I reported this week on how the nation’s residential housing stock reached a record $11,032.2 billion at the end of 2024, with the average dwelling valued at $976,800.

The average dwelling value of nearly one million dollars has created a nation of paper millionaires.
It is also a key reason why Australian households are ranked among the wealthiest in the world in global surveys.

On Thursday, the Australian Bureau of Statistics (ABS) released household wealth data for the quarter ending December 2024.
Total household wealth increased by 0.9% or $143.6 billion in the fourth quarter of 2024. Total household wealth was valued at $16,951.8 billion in Q4 2024, 6.6% ($1.0 trillion) higher than in the same quarter a year ago.

Household dwelling assets reached a record high of $10,598.1 billion, while household financial assets increased to a record high of $7,978.4 billion.
Per capita household net wealth also increased to a record high of $617,643.1 in Q4 2024.

The per capita value of dwelling assets was $386,144, whereas financial assets were valued at $291,023 per capita.
The following chart, provided by Alex Joiner from IFM Investors, shows that household wealth due to home ownership increased by more than 62% since 2019.

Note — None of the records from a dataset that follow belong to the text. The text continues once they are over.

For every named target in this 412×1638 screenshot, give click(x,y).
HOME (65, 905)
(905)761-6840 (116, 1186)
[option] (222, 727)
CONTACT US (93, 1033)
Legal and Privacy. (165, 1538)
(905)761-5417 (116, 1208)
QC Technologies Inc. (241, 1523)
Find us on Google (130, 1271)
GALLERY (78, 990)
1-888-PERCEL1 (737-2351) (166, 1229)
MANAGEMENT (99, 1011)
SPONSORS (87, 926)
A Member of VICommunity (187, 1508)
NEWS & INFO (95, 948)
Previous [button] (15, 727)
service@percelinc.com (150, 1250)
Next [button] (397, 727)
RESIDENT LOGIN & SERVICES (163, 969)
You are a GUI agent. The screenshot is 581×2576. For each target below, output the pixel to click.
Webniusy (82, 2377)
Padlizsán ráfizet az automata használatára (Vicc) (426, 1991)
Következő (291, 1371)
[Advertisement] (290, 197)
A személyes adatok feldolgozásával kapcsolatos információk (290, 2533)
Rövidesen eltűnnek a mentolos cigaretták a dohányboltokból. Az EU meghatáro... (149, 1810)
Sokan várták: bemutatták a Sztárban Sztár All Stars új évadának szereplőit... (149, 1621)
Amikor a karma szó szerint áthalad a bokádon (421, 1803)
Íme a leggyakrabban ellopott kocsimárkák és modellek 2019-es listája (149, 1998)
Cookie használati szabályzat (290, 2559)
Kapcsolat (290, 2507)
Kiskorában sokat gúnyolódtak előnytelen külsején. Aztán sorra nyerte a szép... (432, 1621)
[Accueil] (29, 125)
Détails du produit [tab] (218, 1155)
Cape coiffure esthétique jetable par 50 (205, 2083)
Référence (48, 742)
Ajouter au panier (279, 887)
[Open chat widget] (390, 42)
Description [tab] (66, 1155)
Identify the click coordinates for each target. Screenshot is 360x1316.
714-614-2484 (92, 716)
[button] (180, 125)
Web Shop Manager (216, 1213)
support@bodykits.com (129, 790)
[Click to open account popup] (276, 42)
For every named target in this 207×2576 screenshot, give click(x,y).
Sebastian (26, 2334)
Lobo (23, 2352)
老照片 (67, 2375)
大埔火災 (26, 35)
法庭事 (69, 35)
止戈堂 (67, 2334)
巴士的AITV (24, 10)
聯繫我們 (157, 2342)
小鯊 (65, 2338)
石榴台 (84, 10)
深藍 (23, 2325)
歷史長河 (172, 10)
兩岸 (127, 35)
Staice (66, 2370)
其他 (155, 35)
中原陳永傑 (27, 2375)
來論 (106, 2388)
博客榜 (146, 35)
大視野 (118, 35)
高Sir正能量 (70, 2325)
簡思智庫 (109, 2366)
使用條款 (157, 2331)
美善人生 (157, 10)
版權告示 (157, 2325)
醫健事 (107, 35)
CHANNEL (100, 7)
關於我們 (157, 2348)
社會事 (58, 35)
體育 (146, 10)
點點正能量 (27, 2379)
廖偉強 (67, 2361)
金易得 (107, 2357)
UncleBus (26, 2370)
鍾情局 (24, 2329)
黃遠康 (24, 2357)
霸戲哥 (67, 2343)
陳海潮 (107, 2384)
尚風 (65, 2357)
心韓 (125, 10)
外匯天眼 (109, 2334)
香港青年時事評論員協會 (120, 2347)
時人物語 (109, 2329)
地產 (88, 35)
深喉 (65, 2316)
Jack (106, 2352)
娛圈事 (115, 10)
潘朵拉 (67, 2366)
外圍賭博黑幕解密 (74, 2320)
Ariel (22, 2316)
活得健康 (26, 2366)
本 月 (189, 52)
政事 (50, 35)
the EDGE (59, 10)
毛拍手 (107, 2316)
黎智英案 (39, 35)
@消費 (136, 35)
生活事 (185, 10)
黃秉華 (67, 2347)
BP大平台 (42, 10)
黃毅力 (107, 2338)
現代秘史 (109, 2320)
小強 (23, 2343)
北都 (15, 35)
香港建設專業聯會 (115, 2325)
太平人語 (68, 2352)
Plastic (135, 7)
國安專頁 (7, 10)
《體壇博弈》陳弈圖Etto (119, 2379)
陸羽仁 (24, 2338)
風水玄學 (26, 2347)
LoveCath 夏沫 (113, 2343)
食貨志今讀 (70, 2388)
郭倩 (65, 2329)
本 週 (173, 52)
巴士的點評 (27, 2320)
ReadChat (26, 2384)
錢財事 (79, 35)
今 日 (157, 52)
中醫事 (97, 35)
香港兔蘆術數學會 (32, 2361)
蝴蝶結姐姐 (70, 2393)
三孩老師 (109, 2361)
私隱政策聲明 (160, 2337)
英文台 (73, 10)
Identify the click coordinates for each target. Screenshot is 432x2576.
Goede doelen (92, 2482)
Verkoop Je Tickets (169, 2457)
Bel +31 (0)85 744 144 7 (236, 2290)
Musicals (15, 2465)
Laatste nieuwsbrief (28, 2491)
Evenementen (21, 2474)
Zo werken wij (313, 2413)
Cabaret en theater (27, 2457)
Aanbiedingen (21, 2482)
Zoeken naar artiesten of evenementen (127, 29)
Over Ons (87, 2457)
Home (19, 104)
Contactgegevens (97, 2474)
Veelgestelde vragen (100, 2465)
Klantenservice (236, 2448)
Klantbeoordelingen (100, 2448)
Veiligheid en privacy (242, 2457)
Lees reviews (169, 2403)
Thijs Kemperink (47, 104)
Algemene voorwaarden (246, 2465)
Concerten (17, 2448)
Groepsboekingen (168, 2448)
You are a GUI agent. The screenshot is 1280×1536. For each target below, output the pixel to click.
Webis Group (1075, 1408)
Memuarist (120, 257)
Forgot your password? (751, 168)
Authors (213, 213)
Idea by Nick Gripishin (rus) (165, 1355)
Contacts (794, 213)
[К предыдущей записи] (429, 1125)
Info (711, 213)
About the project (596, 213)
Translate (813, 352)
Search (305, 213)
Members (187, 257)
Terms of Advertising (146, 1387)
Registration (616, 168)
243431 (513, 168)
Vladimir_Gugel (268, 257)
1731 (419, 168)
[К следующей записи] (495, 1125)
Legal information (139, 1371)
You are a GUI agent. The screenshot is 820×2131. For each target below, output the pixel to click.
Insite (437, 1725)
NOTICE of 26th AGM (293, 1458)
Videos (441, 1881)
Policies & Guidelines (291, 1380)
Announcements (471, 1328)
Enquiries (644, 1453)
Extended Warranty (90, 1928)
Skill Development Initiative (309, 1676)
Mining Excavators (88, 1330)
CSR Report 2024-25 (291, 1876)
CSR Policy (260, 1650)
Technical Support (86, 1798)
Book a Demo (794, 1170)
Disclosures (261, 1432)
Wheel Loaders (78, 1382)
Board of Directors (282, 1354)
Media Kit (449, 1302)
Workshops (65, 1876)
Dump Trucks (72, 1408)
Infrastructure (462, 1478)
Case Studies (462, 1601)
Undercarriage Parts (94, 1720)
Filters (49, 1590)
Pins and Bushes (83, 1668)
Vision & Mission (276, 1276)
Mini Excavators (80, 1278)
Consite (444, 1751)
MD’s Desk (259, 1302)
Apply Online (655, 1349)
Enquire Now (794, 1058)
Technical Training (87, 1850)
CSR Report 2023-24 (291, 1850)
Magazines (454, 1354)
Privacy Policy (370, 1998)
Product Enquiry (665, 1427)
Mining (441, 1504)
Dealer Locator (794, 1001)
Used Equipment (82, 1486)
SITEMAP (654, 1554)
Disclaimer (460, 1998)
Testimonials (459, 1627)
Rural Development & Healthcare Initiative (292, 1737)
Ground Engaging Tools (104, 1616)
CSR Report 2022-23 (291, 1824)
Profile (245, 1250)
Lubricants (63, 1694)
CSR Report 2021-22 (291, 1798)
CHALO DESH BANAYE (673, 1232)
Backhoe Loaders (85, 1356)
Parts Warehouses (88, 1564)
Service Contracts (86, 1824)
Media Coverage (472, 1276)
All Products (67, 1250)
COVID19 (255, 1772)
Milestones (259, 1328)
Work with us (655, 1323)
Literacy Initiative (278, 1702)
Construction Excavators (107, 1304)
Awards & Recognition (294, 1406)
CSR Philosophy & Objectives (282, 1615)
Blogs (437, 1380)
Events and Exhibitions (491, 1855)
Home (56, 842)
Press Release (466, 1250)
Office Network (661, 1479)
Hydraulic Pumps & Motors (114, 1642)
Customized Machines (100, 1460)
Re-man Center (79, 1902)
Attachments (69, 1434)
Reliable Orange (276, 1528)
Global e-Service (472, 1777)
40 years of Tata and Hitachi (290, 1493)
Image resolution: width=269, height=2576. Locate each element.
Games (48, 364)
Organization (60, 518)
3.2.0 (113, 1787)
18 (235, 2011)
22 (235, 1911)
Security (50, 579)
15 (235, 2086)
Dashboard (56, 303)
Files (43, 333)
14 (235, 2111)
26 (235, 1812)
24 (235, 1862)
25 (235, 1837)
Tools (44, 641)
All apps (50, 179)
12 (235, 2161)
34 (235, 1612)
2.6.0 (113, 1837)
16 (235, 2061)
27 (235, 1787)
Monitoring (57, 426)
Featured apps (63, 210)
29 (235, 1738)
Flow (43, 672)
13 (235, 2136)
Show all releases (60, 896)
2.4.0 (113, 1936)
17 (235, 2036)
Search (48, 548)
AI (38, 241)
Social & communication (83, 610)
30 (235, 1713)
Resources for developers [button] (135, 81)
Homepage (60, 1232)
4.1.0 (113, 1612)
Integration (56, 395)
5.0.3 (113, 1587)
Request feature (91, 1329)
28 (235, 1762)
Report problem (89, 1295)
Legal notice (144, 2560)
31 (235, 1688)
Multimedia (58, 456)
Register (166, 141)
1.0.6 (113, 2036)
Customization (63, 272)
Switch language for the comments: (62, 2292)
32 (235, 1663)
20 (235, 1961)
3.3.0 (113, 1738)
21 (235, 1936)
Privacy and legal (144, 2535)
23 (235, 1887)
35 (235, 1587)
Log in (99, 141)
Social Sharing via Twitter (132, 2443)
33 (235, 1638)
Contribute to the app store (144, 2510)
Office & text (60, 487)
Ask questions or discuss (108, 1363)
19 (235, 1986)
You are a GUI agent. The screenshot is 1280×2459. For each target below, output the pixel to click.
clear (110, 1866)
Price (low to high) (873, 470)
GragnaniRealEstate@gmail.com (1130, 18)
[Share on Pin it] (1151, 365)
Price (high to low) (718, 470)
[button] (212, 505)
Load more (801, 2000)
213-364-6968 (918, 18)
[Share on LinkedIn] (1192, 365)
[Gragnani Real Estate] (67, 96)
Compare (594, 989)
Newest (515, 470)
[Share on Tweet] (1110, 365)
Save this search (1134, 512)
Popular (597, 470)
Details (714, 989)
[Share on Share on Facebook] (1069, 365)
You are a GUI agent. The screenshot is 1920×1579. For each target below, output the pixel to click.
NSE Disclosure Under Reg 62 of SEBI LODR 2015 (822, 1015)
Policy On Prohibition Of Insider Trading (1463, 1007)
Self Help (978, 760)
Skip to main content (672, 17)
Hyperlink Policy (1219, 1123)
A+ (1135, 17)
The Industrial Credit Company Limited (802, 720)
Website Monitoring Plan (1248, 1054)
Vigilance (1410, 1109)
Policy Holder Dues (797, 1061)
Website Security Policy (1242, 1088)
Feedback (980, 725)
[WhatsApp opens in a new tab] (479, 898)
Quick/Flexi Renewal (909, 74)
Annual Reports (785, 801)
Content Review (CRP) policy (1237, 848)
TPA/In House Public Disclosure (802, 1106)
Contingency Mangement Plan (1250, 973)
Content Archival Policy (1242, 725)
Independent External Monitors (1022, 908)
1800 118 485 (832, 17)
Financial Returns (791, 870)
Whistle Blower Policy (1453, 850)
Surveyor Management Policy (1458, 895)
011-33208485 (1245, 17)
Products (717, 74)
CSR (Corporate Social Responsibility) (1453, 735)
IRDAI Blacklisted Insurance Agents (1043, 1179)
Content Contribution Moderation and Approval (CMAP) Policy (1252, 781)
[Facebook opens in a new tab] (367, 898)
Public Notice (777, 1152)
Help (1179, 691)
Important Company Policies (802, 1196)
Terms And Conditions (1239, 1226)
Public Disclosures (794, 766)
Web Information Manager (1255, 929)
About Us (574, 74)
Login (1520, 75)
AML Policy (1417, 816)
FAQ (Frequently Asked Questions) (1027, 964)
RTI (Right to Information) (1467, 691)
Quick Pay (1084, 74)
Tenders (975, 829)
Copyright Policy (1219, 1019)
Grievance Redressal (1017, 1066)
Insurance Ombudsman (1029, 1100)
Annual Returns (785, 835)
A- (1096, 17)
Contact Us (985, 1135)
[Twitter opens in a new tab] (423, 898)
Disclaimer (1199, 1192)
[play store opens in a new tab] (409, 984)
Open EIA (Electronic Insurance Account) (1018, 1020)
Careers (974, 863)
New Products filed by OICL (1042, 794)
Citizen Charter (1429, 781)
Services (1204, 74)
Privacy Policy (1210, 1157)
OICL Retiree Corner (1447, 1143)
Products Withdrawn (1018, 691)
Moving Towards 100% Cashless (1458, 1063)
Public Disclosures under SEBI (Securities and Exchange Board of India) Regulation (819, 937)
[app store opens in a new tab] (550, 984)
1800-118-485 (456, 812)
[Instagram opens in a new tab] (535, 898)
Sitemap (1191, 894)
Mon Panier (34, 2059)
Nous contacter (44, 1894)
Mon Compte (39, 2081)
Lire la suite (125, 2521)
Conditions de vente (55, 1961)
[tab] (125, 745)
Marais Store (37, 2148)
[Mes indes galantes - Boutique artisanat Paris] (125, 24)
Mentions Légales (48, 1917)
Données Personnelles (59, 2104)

Despite being among the wealthiest households in the world, Australians are struggling financially.
According to Finder Financial Group’s most recent Wealth Building Report, the majority of the country’s wealth is “untouchable” since it is invested in property and super funds.
Finder estimated that superannuation and real estate accounted for nearly three-quarters of household net wealth.
“A lot of Aussies have a huge amount of their wealth tied up in illiquid assets”, said Graham Cooke, Finder head of research.
“Australian fortunes are primarily tied to property and superannuation, making them cash-poor despite their massive net worth”, the report stated.
“Many of these millionaires have landed in this once-elusive club simply because the value of their homes has grown”.
I firmly believe that most of Australia’s household wealth is a mirage and does not benefit society.
Given that housing affordability is at an all-time low and our younger generations are unable to buy a home without parental financial assistance, how can Australian households be considered the world’s second wealthiest?

Australians would be wealthier if the average home were valued at $490,000 instead of $980,000, and household debt were 90% of income rather than 180%.
Australia would be a considerably more egalitarian society, and we would be financially better off if our homes cost half as much as they do now, with half the debt.
Australia’s high property prices are negatively impacting our children, grandchildren, and future generations by forcing them to pay significantly more for shelter than is necessary, making them worse off.
A home, whether it costs $500,000 or $2 million, serves the same function.
Higher housing “wealth” is thus meaningless to the vast majority of people who live in their homes rather than own investment property.
Australian households would be significantly better off if we had never experienced the 25-year property boom and did not rank second in the world’s wealth rankings.
The economy would also be more balanced and productive if it channeled capital into businesses rather than inflating home values.

Australia’s $11 trillion housing stock represents a gross misallocation of capital.